Como en el amor -donde el problema no son tus ojos sino tu mirada- digo aquí que en esto de undíasinpollos el problema no es el pollo y mucho menos el pollero, sino la militancia ciudadana.
Está muy bien que el Estado y todas sus agencias incentiven la participación de la ciudadanía en estos asuntos; no por ver a los productores de pollos y a todos los que trabajan en la cadena de comercialización de ese producto como unos delincuentes, sino por enseñar al ciudadano común a defenderse de las leyes del capitalismo arrogante que, suicidado el socialismo real, ha devenido en mas hijo de puta de la cuenta, y en vez de hacerse más humano como reclamó en vida el camarada papa don Juan Pablo II, se ha hecho más despiadado e insensible.

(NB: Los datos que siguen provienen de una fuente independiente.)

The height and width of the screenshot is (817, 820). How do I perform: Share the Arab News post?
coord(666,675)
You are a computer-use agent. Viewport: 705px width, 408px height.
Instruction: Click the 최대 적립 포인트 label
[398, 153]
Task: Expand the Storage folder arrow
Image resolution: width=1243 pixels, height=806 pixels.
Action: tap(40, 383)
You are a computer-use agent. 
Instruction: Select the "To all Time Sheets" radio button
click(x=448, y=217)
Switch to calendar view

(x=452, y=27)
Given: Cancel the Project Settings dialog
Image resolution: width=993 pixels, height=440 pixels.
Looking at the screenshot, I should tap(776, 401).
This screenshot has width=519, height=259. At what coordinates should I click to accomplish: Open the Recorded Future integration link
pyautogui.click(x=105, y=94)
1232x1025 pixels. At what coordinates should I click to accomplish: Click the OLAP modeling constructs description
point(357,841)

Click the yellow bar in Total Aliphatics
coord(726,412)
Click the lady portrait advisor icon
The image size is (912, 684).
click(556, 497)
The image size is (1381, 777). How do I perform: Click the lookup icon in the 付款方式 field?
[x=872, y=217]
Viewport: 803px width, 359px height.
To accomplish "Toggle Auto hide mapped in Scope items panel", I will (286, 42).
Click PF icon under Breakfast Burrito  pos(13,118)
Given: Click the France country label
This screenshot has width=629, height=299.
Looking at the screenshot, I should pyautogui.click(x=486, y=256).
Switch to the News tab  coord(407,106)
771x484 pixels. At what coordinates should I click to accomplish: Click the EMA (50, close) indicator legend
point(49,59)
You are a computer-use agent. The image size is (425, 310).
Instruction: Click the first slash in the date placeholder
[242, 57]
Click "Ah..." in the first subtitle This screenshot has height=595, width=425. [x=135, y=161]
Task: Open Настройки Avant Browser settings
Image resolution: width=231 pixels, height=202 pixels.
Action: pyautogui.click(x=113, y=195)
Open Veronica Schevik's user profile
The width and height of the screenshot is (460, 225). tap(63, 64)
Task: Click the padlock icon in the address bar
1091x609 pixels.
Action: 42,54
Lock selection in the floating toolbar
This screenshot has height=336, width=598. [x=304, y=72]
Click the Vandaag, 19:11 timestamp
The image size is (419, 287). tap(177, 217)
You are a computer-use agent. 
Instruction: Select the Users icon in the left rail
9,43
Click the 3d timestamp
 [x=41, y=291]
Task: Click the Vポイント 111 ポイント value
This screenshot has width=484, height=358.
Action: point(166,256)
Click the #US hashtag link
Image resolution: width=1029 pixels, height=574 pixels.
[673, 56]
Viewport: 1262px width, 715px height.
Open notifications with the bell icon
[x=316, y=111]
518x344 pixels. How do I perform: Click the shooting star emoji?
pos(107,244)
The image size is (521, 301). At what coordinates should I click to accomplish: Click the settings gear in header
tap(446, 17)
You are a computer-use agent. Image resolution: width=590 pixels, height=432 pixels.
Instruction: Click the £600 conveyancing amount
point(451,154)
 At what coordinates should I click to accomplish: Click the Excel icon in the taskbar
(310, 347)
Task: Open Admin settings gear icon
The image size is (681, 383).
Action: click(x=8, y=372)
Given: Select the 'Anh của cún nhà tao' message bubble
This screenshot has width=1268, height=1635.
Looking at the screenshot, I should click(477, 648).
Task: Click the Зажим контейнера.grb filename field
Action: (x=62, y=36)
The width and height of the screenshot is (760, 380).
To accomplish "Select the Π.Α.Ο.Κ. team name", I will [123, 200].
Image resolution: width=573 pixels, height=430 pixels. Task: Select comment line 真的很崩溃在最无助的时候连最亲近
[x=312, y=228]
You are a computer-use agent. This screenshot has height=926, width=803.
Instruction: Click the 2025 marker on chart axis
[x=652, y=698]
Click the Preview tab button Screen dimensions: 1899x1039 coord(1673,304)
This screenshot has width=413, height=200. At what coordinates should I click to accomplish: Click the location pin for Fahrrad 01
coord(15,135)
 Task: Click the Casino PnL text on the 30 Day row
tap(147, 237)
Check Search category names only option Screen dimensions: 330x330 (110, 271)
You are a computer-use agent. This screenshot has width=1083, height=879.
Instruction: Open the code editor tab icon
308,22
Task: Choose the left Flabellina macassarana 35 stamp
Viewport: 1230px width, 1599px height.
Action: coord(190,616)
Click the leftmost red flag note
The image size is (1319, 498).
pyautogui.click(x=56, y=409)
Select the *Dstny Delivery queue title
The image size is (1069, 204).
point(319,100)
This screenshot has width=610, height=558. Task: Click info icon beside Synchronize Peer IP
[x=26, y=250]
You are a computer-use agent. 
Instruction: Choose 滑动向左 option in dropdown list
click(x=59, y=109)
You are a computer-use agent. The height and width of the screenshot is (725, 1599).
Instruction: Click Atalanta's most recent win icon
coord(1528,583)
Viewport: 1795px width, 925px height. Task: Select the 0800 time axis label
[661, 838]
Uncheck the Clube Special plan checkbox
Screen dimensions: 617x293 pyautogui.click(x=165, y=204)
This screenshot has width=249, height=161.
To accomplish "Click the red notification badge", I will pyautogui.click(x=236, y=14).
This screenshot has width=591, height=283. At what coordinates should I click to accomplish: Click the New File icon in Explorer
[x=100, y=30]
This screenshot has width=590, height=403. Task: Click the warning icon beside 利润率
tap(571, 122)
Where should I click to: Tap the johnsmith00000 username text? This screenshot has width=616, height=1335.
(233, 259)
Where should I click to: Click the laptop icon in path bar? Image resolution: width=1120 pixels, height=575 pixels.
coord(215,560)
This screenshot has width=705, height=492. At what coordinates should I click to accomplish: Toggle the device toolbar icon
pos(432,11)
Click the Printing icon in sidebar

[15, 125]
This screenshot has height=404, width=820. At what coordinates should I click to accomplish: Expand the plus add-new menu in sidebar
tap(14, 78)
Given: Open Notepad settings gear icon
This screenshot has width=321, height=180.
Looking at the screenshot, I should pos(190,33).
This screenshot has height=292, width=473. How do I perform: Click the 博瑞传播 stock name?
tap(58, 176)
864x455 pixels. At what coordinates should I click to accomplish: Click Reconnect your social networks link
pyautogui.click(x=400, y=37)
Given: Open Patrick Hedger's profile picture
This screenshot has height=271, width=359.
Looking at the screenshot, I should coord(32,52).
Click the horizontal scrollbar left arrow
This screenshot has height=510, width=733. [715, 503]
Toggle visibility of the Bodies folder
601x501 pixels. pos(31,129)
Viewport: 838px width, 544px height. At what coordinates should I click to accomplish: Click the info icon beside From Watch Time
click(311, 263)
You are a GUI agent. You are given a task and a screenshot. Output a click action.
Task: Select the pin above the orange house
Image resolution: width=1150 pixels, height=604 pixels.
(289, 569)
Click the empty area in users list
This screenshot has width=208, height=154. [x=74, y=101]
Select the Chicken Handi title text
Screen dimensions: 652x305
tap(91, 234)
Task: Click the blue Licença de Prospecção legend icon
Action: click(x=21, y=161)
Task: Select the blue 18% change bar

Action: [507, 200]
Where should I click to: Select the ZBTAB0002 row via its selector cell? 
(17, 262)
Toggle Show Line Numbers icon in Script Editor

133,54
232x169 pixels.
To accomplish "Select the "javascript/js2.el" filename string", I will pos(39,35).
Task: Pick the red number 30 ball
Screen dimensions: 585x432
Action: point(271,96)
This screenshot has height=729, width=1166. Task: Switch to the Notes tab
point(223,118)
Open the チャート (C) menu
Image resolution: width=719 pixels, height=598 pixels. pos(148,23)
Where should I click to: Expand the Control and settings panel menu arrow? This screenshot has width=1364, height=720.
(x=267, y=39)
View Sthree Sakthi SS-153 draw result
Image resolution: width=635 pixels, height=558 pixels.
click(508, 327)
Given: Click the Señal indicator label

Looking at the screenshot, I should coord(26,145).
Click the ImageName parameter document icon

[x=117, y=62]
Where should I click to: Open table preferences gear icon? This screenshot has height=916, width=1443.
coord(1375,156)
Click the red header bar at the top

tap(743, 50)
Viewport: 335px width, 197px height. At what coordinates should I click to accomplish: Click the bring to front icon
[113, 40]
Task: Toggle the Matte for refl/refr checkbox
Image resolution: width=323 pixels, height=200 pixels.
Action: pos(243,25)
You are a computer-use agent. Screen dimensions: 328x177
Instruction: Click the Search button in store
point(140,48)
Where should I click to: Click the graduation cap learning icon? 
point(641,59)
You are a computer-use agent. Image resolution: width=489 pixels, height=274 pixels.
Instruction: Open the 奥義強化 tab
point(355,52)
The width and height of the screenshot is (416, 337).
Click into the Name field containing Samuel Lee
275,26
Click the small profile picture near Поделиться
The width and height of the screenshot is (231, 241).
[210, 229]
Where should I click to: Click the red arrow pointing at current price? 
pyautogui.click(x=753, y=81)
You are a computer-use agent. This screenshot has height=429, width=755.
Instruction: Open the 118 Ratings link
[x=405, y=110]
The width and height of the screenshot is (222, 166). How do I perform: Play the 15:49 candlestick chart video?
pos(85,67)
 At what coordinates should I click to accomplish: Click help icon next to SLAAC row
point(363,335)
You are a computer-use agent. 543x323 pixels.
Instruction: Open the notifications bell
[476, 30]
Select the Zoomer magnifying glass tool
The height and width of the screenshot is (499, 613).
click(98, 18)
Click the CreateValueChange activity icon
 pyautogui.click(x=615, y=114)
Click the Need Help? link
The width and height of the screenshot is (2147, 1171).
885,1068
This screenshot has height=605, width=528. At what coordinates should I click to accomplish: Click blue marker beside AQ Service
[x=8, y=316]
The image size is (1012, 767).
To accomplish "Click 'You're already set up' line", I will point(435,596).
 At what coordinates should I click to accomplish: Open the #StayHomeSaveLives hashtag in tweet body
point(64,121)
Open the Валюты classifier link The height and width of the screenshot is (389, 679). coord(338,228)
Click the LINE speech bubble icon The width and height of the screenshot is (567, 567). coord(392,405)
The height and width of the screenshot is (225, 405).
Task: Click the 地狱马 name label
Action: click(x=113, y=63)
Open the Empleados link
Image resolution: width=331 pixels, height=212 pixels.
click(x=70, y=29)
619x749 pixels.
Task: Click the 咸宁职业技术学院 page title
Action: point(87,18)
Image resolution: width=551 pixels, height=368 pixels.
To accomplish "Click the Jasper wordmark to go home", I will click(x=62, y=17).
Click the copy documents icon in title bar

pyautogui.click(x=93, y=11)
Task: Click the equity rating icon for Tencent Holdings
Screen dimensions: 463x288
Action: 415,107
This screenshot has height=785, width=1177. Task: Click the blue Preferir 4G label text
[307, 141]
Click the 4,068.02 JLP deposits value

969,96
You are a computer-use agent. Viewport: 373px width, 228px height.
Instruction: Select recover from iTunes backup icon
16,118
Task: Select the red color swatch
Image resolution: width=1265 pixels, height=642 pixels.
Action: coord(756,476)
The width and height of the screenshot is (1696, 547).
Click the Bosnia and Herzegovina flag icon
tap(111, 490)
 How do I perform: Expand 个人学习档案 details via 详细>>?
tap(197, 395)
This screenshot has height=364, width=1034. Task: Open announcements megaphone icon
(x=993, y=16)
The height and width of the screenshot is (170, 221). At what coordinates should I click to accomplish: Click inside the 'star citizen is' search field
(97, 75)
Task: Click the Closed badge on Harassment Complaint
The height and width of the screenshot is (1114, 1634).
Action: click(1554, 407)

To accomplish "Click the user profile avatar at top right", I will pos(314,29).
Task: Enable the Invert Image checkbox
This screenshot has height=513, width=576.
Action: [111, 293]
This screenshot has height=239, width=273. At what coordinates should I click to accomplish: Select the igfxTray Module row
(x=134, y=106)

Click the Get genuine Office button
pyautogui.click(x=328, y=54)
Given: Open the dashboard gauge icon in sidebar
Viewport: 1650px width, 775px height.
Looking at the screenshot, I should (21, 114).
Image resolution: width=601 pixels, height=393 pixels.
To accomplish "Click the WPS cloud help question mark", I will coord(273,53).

Finalizada la guerra fría, el capitalismo triunfante y celebrado debió girar hacia Dios pero prefirió voltear hacia Lucifer en tragos, pero sin María Magdalena que es la buena de la historia. Y aquí lo tenemos, arrogante y despiadado, cruel y autosuficiente como esa mujer hermosa, inteligente y venerada, que además lo sabe y nos parte el corazón cada vez para confirmarlo. (Iría a ser muda que Dios le dio esos ojosV.H.)
Y es que, como bien dice Felipe González, el futuro era ayer. Y ya es cosa del pasado eso de reclamar al ogro filantrópico del Estado para que venga a salvar al ciudadano de un precio alto o de un especulador anticristiano. No.
Ahora de lo que hablamos es de responsabilidad ciudadana, de militancia, de aprender a defender socialmente los chelitos de todos. Y PRO-Consumidor debería esmerarse en lograr que la publicidad de todo el Estado sea utilizada para mensajes educativos, lo que este escribidor de sueños no ha logrado en años de petición y reclamo.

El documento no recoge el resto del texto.